[Dataset entries]
·····
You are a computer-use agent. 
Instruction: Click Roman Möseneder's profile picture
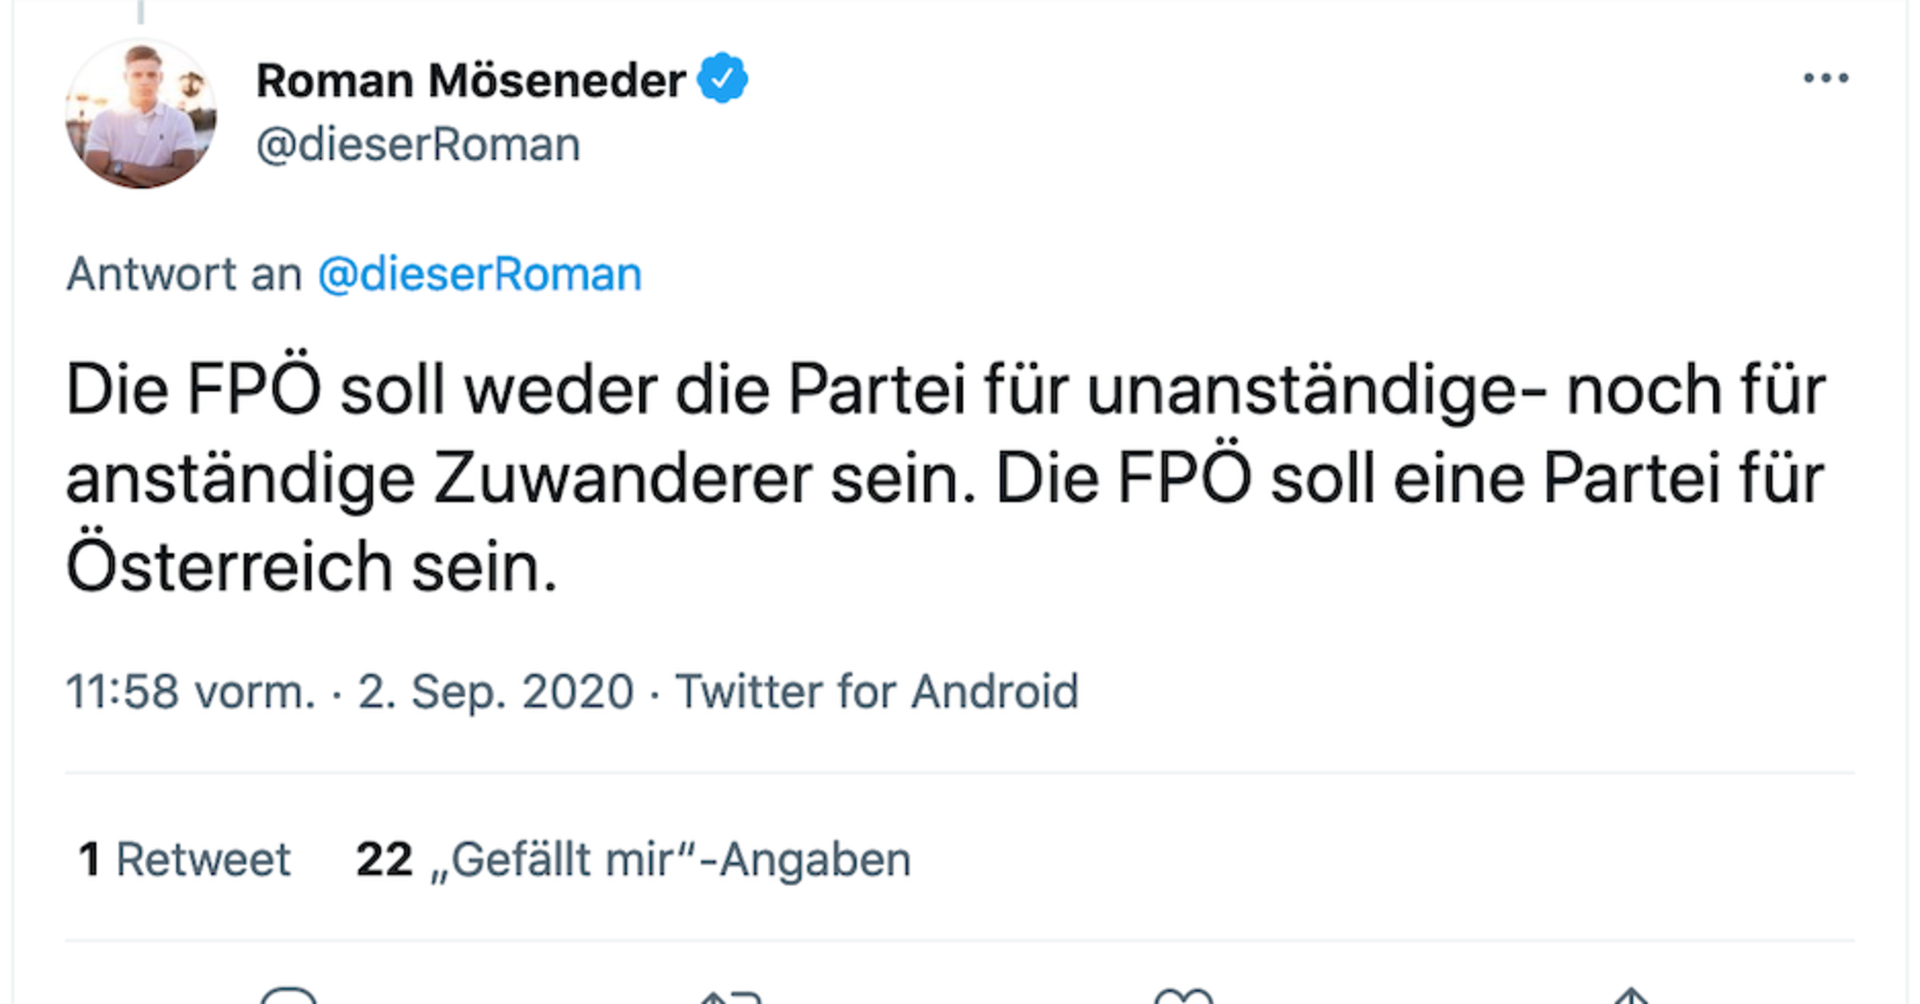tap(141, 114)
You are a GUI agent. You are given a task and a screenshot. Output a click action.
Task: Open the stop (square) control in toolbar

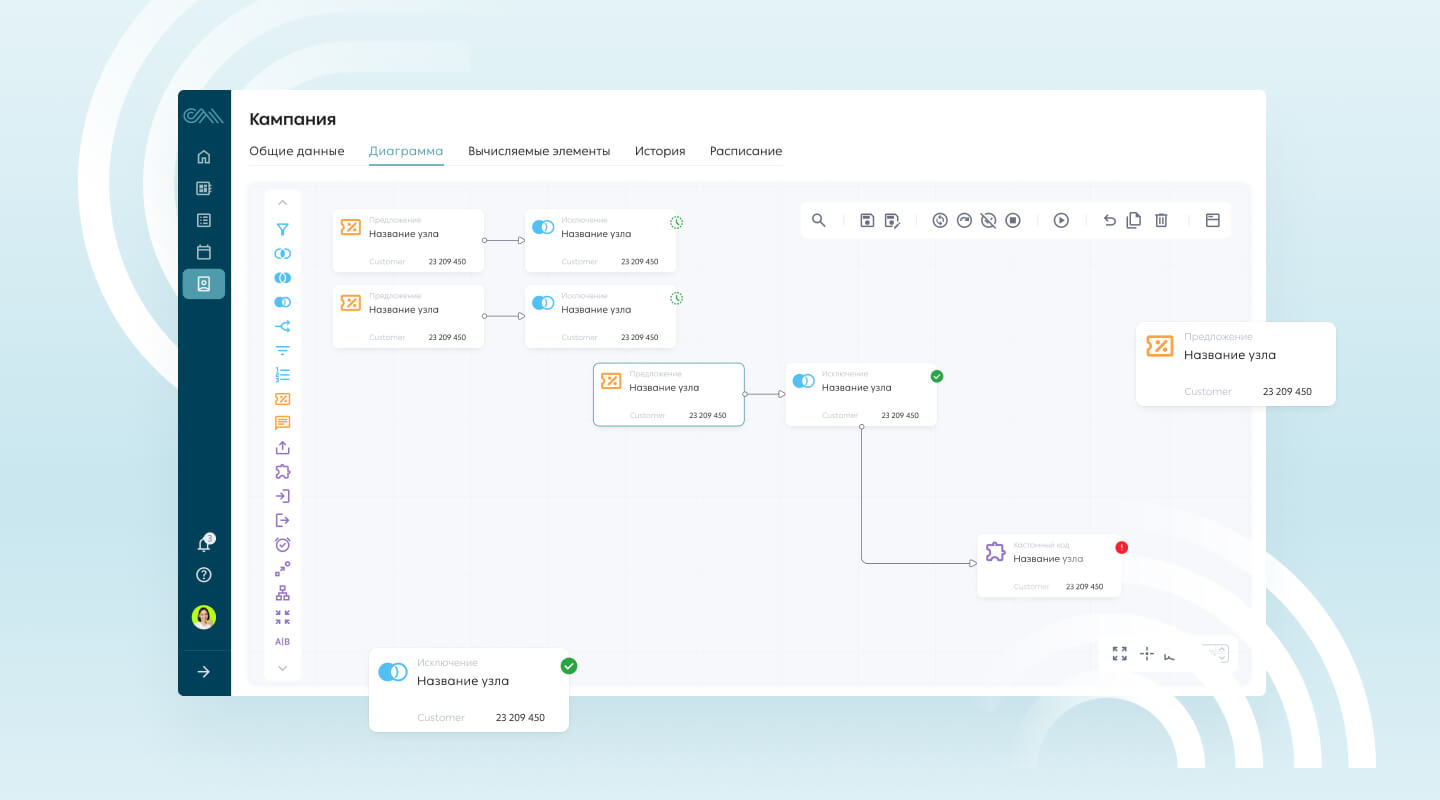[1012, 220]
·····
* _Task item_: Show the lines of the records above that mention "agent".

* _Task result_:
You are a computer-use agent. 
You are a GUI agent. You are given a task and a screenshot. Output a click action.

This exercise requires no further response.